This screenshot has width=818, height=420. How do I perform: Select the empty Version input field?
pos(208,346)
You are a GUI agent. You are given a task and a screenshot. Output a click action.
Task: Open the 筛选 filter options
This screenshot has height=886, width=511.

## [REQUIREMENT]
Each entry above is to be returned exactly as given.

## [WRITTEN ANSWER]
This screenshot has width=818, height=420. How do I perform: Select the empty Version input field?
pos(208,346)
You are a GUI agent. You are given a task and a screenshot. Output a click action.
Task: Open the 筛选 filter options
This screenshot has height=886, width=511.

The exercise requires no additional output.